**Extracted entries:**
^^^^^^^^
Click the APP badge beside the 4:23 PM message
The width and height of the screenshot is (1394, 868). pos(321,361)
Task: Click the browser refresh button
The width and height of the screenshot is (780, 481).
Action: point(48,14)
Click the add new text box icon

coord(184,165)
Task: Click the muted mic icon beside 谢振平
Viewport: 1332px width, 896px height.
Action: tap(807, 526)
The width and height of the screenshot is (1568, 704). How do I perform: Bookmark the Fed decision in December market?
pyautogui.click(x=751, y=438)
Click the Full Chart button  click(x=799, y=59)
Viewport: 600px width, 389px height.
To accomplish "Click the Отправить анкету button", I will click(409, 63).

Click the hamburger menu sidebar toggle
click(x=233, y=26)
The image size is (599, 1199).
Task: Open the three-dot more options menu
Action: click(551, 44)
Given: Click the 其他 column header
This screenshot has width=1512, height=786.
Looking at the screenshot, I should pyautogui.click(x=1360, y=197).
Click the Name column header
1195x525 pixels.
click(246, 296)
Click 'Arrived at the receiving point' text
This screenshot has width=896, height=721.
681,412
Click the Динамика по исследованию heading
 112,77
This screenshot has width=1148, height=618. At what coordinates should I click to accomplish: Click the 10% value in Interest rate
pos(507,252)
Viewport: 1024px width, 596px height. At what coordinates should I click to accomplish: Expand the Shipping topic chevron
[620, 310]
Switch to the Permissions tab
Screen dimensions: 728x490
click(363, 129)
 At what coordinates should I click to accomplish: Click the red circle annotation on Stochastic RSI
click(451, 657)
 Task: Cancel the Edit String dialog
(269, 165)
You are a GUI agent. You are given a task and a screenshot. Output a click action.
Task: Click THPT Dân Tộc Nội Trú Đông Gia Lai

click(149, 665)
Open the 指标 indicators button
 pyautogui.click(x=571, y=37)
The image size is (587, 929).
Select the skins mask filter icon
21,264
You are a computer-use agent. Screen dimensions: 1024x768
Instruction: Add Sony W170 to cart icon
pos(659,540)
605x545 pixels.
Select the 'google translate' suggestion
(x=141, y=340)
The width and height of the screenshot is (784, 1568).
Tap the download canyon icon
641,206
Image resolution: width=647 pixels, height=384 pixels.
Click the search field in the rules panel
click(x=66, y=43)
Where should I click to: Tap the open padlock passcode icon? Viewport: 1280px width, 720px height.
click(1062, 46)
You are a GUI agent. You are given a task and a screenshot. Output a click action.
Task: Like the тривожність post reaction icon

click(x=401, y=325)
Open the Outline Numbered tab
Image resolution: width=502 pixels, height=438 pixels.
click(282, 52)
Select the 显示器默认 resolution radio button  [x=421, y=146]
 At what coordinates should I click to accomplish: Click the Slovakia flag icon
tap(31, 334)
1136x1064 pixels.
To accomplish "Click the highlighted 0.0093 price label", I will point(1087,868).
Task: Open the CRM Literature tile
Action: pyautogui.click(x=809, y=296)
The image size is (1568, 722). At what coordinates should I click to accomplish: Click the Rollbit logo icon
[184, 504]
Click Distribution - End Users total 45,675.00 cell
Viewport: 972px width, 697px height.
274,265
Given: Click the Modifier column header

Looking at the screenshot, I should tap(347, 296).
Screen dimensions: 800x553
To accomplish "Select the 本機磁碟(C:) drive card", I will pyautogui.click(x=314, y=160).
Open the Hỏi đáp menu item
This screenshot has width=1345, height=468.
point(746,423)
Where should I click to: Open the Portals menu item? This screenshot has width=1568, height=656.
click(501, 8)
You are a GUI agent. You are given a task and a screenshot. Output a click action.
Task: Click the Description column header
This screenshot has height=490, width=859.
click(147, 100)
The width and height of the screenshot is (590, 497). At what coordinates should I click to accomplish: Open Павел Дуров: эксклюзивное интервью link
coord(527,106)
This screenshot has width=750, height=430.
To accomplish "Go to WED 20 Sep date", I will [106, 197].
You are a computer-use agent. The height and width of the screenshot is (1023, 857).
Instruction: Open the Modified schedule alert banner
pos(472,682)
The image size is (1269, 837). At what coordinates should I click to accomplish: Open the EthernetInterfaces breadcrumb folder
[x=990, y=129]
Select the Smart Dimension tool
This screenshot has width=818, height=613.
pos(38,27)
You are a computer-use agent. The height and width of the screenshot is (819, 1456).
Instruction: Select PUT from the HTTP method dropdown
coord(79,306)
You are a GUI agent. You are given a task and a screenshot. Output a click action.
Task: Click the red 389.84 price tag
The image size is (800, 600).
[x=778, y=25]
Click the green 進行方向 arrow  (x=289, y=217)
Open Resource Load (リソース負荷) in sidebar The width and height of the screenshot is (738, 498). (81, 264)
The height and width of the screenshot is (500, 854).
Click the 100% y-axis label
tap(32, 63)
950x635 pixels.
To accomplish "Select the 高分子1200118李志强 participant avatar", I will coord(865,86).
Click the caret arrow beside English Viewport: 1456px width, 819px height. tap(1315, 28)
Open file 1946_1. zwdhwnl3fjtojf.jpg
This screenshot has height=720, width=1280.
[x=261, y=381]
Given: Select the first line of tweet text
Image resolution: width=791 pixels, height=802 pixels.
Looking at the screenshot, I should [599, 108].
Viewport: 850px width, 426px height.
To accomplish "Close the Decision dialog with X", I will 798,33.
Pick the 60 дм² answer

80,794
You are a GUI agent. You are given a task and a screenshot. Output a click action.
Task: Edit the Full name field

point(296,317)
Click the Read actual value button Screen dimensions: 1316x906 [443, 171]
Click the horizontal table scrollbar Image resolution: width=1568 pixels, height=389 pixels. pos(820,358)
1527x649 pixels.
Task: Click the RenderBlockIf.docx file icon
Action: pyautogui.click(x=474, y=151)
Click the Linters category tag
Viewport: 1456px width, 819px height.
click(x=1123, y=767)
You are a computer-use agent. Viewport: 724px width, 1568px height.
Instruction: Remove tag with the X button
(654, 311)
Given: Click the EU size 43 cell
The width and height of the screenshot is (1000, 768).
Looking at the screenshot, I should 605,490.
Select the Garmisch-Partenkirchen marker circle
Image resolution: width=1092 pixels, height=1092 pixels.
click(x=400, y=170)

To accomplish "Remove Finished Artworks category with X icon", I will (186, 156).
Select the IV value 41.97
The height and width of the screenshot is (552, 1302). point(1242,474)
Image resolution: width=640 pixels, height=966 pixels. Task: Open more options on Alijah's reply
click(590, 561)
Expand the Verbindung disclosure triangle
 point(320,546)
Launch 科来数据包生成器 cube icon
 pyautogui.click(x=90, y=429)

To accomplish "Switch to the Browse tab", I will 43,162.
^^^^^^^^
**Aim of the task:**
Which lines above run from the one containing "Slovakia flag icon" to the one containing "is (1023, 857)."? Give them again exactly, both ends included.

**Finished exercise:**
 At what coordinates should I click to accomplish: Click the Slovakia flag icon
tap(31, 334)
1136x1064 pixels.
To accomplish "Click the highlighted 0.0093 price label", I will point(1087,868).
Task: Open the CRM Literature tile
Action: pyautogui.click(x=809, y=296)
The image size is (1568, 722). At what coordinates should I click to accomplish: Click the Rollbit logo icon
[184, 504]
Click Distribution - End Users total 45,675.00 cell
Viewport: 972px width, 697px height.
274,265
Given: Click the Modifier column header

Looking at the screenshot, I should tap(347, 296).
Screen dimensions: 800x553
To accomplish "Select the 本機磁碟(C:) drive card", I will pyautogui.click(x=314, y=160).
Open the Hỏi đáp menu item
This screenshot has width=1345, height=468.
point(746,423)
Where should I click to: Open the Portals menu item? This screenshot has width=1568, height=656.
click(501, 8)
You are a GUI agent. You are given a task and a screenshot. Output a click action.
Task: Click the Description column header
This screenshot has height=490, width=859.
click(147, 100)
The width and height of the screenshot is (590, 497). At what coordinates should I click to accomplish: Open Павел Дуров: эксклюзивное интервью link
coord(527,106)
This screenshot has width=750, height=430.
To accomplish "Go to WED 20 Sep date", I will [106, 197].
You are a computer-use agent. The height and width of the screenshot is (1023, 857).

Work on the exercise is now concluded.